Exercise objective ▸ The result should be a full, exact repeat of the entries, free of pictures.

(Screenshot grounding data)
......
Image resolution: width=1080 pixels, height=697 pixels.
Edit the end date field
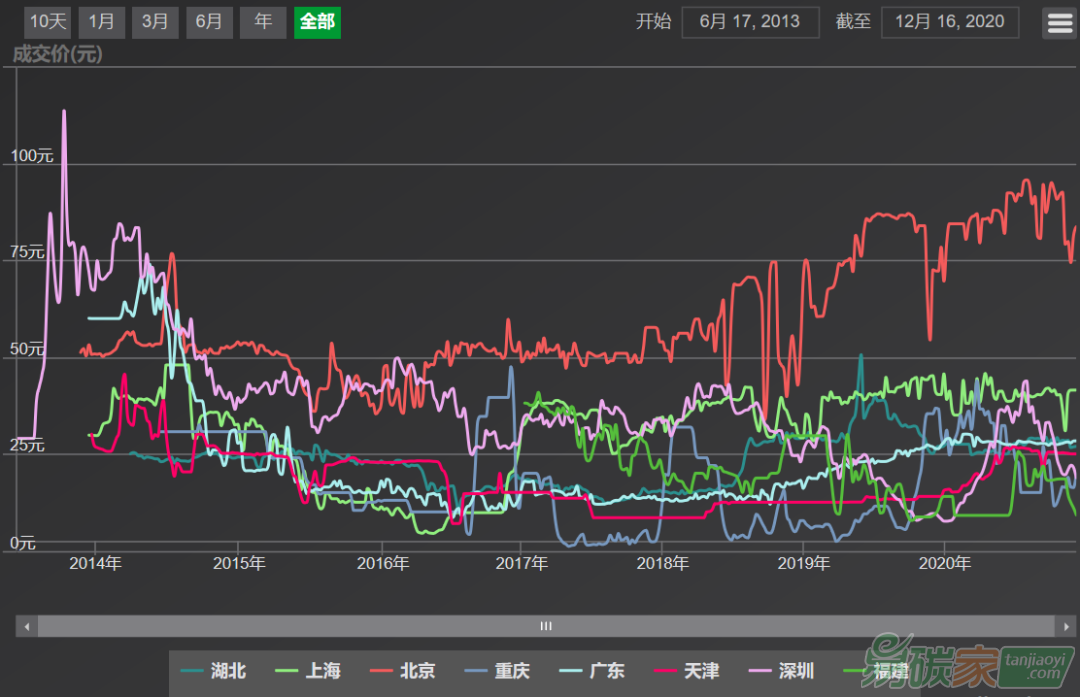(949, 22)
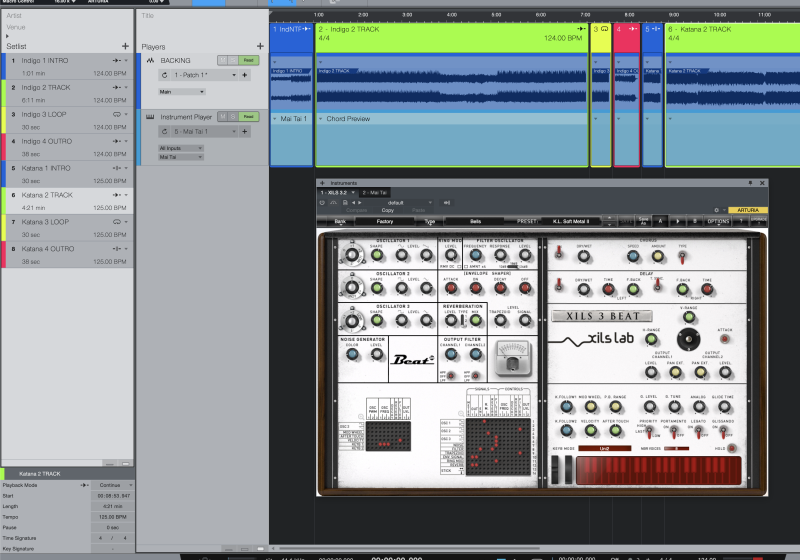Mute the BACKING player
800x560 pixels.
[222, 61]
......
Exercise result ▸
Image resolution: width=1080 pixels, height=697 pixels.
Edit the end date field
(949, 22)
Mute the BACKING player
800x560 pixels.
[222, 61]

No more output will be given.